I think that I would have to disagree with the statement that 'Postgres will
not do your user authentication for you'. If you have a pg user account for
each of your web app users and they submit a username and password using
your login form in the web app and the web app uses that information to
access the database - isn't that 'authenticating' the user? So, I guess
what I would like to know is - is it better to have the web app users be pg
users too or is it a better idea to separate the two?
The way that I was thinking of doing this is to have one pg user account
that the web app uses to access the database, then set up a 'users' table to
hold all of the web app user account info.
What are your thoughts?
Kevin
-----Original Message-----
From: Sean Davis [mailto:sdavis2@mail.nih.gov]
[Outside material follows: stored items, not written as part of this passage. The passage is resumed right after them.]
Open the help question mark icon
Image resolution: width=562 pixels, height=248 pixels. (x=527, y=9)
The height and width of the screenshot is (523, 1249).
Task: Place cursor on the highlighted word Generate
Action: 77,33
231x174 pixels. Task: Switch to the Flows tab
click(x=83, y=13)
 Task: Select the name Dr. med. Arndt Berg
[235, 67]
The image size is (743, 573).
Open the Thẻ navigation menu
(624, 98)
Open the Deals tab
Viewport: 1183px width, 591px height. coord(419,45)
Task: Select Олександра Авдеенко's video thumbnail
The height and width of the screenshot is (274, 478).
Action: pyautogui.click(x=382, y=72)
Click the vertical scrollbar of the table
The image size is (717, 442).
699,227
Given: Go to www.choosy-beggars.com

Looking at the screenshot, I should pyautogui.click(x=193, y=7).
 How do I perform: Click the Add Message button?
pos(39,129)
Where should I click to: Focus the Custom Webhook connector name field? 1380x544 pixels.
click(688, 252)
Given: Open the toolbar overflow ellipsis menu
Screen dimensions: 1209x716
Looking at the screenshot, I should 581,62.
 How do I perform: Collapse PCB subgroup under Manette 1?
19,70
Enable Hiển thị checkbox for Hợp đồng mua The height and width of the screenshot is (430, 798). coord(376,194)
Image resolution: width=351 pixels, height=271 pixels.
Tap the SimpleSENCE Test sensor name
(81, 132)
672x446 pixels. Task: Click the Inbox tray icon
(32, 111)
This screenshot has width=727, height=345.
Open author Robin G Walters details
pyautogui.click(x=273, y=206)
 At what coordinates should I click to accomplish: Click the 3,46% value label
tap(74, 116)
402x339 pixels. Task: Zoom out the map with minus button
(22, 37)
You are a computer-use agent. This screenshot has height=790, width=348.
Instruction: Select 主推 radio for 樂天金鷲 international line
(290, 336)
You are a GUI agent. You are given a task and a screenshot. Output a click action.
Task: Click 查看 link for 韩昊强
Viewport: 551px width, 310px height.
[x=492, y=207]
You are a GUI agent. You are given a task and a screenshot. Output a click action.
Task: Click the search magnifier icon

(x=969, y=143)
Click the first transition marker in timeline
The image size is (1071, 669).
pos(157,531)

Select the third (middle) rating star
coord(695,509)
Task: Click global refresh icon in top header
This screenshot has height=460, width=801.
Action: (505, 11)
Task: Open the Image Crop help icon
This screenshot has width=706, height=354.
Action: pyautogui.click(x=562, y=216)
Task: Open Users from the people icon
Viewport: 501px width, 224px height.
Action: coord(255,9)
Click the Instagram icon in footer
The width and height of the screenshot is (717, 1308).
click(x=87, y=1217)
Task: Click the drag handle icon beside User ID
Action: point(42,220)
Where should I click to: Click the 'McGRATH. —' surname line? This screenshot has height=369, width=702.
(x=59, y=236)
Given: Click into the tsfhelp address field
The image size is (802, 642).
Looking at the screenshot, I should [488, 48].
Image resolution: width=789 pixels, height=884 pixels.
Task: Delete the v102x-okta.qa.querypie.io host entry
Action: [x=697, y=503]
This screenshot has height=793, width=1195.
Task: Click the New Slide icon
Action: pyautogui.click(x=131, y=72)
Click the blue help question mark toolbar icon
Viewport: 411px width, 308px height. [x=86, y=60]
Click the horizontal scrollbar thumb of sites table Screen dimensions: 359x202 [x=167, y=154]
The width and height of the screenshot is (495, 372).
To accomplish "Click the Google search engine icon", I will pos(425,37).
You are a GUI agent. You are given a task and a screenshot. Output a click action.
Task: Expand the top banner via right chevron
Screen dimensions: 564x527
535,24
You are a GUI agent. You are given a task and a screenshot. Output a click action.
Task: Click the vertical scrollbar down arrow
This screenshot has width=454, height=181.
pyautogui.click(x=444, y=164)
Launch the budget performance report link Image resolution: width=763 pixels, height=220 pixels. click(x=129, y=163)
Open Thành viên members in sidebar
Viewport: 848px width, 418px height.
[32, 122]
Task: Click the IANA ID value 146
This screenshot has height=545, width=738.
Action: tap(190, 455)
Sent: Wednesday, January 04, 2006 12:37 PM
To: Kevin Crenshaw; brew@theMode.com; pgsql-novice@postgresql.org
Subject: Re: [NOVICE] Best way to manage users
On 1/4/06 12:20 PM, "Kevin Crenshaw" <kcrenshaw@viscient.com> wrote:
> Thanks for the replies. I appreciate the advice. However, I think that a
> better way to pose my question is to ask - what are the pros and cons of
> using Postgres to handle user authentication for my web app?
Postgres will not do your user authentication for you. It WILL store your
user information. As for storing a table of usernames/passwords (that is
all that authentication requires, at least for basic auth), even a text file
will do. However, if you are talking about money and accounting where data
integrity is important, then an ACID compliant database seems a good way to
go. Postgres is one (of several) such database.
So, for storing user accounts, etc., postgres is fine. But that is quite a
different (but related) question than user authentication for a web app. If
you haven't done authentication via VB.NET before, I suggest you make the
simplest case first and then decide if postgres will suit your needs.